Извлечённый текст:
--- --- ---

Специалисты знают, что книга стихов, в отличие от просто сборника, имеет особую поэтическую цельность, интонационное единство, стержневую образную мысль и своеобразный лирический сюжет. В иерархии жанров книга стихов следует как бы за лирическим циклом, который удается далеко не всем, а уж книга стихов...

Впрочем, до тонкостей ли понятий, когда хочется выразиться – простите за тавтологию – выразительней.

Заплаканный август стоит за окном,
В слезах, и в дождях, и в печали.
Разлучница осень блеснула цевьем,
И лебеди вдруг закричали.

Их нежный волнующий голос грудной
Встревожил меня и окрестность.
И ревность крадется – убийца ночной,
А вместо ножа – неизвестность.

Красиво? Да, красиво... Кому-то вдруг покажется, что невнятно? Зато красиво, альбомно. Красиво-альбомное впечатление закрепляют и тетрадно вклеенные тридцать фоторепродукций скульптур из дерева, выполненных самой Крюковой.

И в этой книге – изливается душа женщины. В чуть скомканном речитативе выговаривает она главное:

Я больше не ищу твоей любви,
Смирилась наконец-то с невозможным!
Пред зеркалом, печальным визави,
Причесываюсь гребнем осторожным.
И волосы стекают по плечам,
Слегка посеребренные луною.

--- --- ---

Представленные данные:
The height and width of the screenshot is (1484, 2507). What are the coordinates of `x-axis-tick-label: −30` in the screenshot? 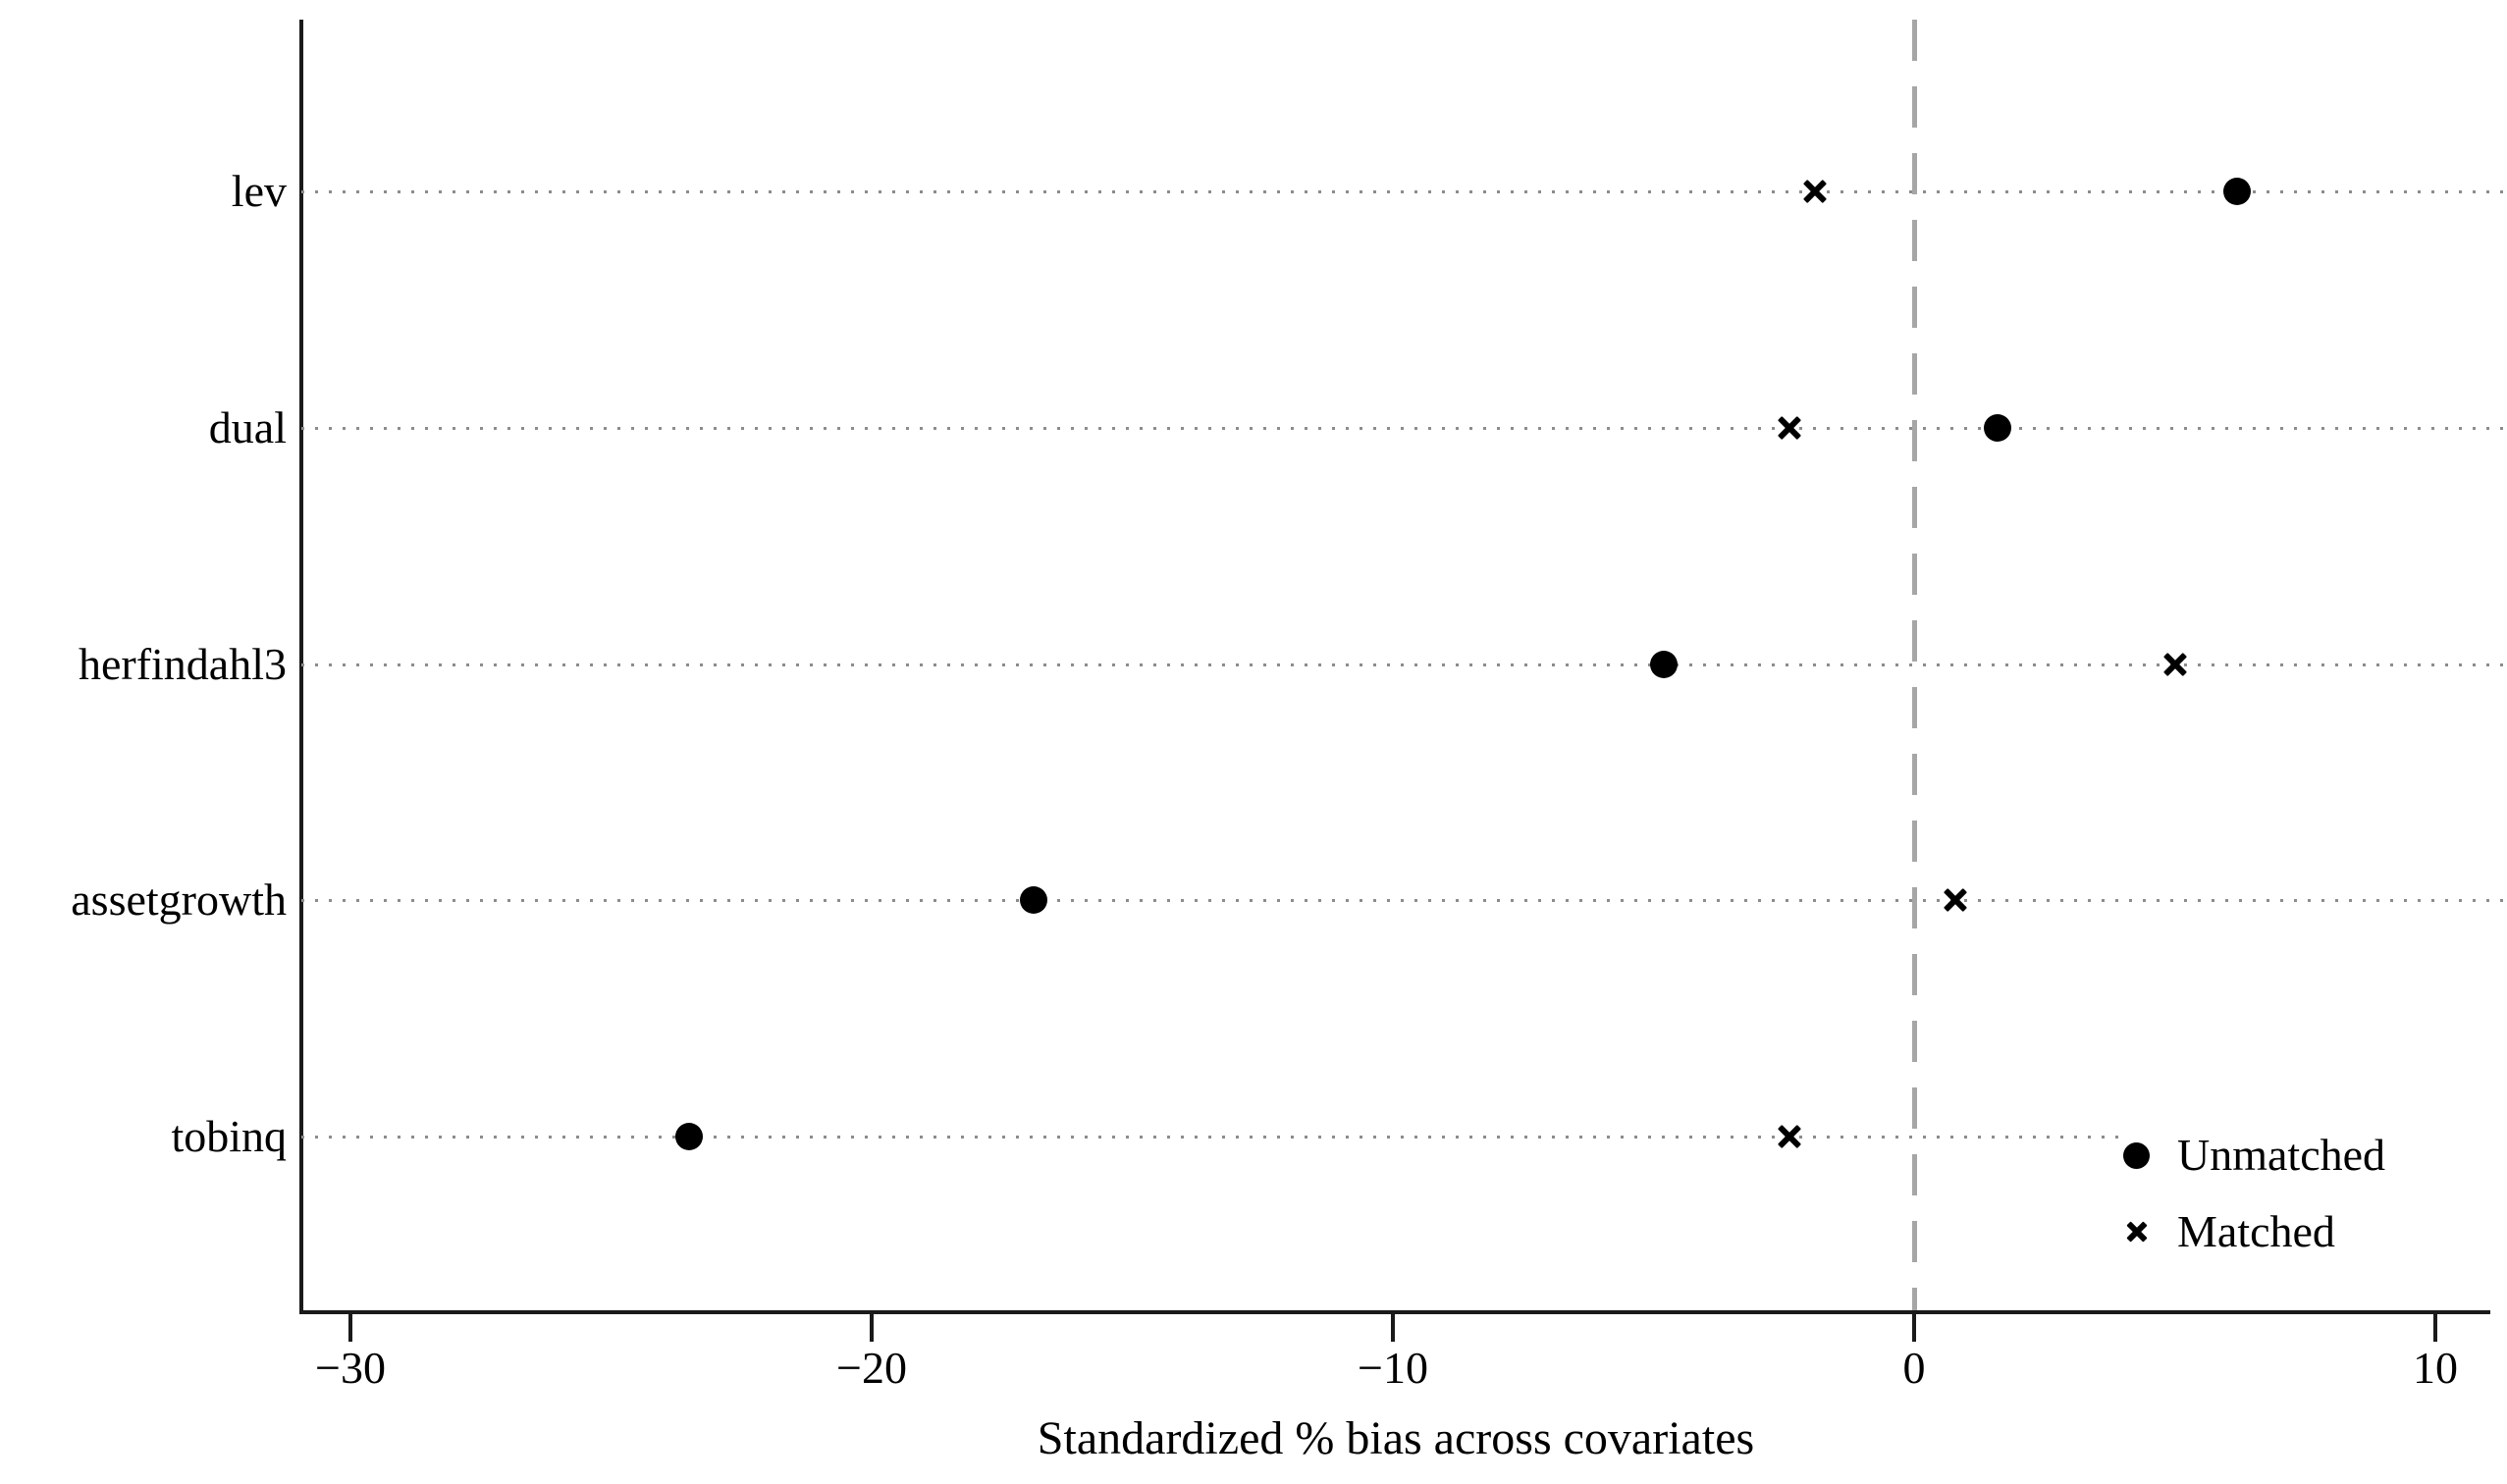 It's located at (351, 1368).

--- --- ---

Инструкции к заданиям:
1 - Перепишите дословно фрагмент рецензии на книгу стихов между словами «Специалисты знают, что» и «лебеди вдруг закричали.» включительно.
2 - Как могла бы продолжиться рецензия на книгу стихов? Напишите продолжение, начиная сразу после последней приведённой строки.
Данные никак не связаны с рецензией на книгу стихов.

Нумерованные ответы:
1 -
Специалисты знают, что книга стихов, в отличие от просто сборника, имеет особую поэтическую цельность, интонационное единство, стержневую образную мысль и своеобразный лирический сюжет. В иерархии жанров книга стихов следует как бы за лирическим циклом, который удается далеко не всем, а уж книга стихов...

Впрочем, до тонкостей ли понятий, когда хочется выразиться – простите за тавтологию – выразительней.

Заплаканный август стоит за окном,
В слезах, и в дождях, и в печали.
Разлучница осень блеснула цевьем,
И лебеди вдруг закричали.

2 -
Нет, я не плачу больше по ночам,
Что жизнь твоя проходит стороною.

Это – первые две строфы стихотворения, открывающего книгу. А вот последние строки стихотворения, книгу завершающего:

Но мы нашли с тобой друг друга –
И это праздник все равно.

Недолгий, грустный, может быть,
Ведь он в преддверии разлуки.
Но ты мои целуешь руки
И помогаешь все забыть.

Я так давно тебя ждала
И счастлива увидеть снова.
В тени подсолнуха златого
Бывает счастлива пчела.

Перечитайте... Все здесь по-альбомному на месте: и правдиво-безыскусное признание («Я так давно тебя ждала И счастлива увидеть снова»), и образно-возвышенная аналогия («В тени подсолнуха златого Бывает счастлива пчела»).

Под стихами этой книги даты с 1963-го по 1997 год, т. е. более тридцати лет собирался этот альбом. Но «выстрелил» только сейчас. Что это – автору ждать усталось? Или спонсор был нетерпелив?

У меня в руках экземпляр, в который рукой внесена авторская правка. А на второй странице обложки – вклейка: обращение к читателю, что «по не зависящим от меня причинам» книга вышла не под той фамилией, как хотелось автору («Я подписывала и буду подписывать свои литературные и художественные произведения псевдонимом Татьяна Тенева»). Тут же и исправления («Некоторые неточности») текста.

Этой книге – да грамотного бы редактора. Интересный мог бы получиться сборничек. Но редактор – это взгляд со стороны, и взгляд взыскательный. Только, может быть, автору эта взыскательность – лишние хлопоты?..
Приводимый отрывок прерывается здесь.